Nato needs to bring UN development agencies and notably also the European Union into play in Afghanistan in order to promote social progress. In Nato, this is known as "stabilisation and reconstruction" capabilities and "concerted planning and action", but these issues are blocked as long as France (along with its partners) fear a "reverse Berlin Plus" scenario (referring to the March 2003 agreement defining relations between the European Union and the United States within the alliance); that is, the development of a situation where Nato will begin to run the European Union as an adjunct to military operations. In Riga, Nato did promise to do more here, but for the moment, the bleak fact remains that the political split prevents allies not only from reinforcing each other in zones of combat but also from undertaking sound functional cooperation.
In consequence, Nato does not have an appropriate strategy in Afghanistan. Nato has a plan for inserting troops and advancing a level of development via the so-called Provincial Reconstruction Teams, but real strategy is about the integration of all available means in support of policy. The consequences are clear: as policy is hampered, strategy de facto becomes military strategy, and development and regional security play either negligible or happenstance roles.

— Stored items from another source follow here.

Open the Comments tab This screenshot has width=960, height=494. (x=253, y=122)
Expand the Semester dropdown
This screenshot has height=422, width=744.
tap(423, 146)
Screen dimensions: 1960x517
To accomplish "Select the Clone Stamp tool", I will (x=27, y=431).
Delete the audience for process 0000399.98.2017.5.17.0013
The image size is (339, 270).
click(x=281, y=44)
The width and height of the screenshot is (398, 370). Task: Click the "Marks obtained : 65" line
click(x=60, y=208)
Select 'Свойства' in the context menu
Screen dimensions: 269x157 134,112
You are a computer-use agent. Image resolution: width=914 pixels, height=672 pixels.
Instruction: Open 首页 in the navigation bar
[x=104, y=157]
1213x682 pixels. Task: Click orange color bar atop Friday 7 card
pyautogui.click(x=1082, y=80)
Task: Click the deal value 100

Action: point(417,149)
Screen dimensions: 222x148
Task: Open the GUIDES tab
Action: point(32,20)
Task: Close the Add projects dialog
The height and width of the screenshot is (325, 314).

What, then, should Nato do? Ideally, Nato should think big - really big. Nato must map out the world, not merely in terms of the global partnerships that were also part of the Riga conclusions, but in geopolitical terms. Global partnerships are about advancing cooperation with like-minded nations, which is fair enough. However, the key questions are: what does Nato hope to achieve in terms of energy access and supply; how does it intend to manage China's continued rise; how can it make a credible partner of recalcitrant Russia and emerging India? We can also put these questions differently: how can Europeans be made to think big, and how can Americans be made to think big and of Europe at the same time?
A realistic geopolitical assessment removes most obstacles to transatlantic cooperation. It is in the interest of all allies to prevent Russia from dividing Europe with its energy arms, just as it is in everyone's interest to prevent China from securing command of central Asia's energy resources. The Nato allies should in fact combine two lines of thought: how can they use their presence in the arc stretching from the Horn of Africa to Afghanistan to advance their interests in politics, oil, and gas; and how can they reach an understanding in this respect, primarily with China, and secondarily with India and Russia?
Also in openDemocracy on Nato:
James Appathurai, "Europe's security priorities: a Nato perspective"
(21 August 2002)
A dangerous divide
One thing is certain: the division of the west will harm western interests and advance the interests of others. The division may happen because politics at some level cannot be predicted or rationally controlled. Still, the 7 November mid-term elections in the United States will help matters. The new Democratic Congressional majority will convince Europeans that the new strategic agenda - focused on global threats - will not go away merely because of a change in majority. This should be a wake-up call for Europeans. Democrats - along with reviving realists ("ethical" or otherwise) within the Republican Party - will need close allies in the effort to move beyond go-it-alone policy. This should provide reason enough for adding Europe to the geopolitical equation.
Nato's fate is notably tied to the flow of these political currents in a geopolitical topography. The very weakness of the Riga summit declaration on a number of points is a strong reminder of both the perils of division and the potential gains of cooperation.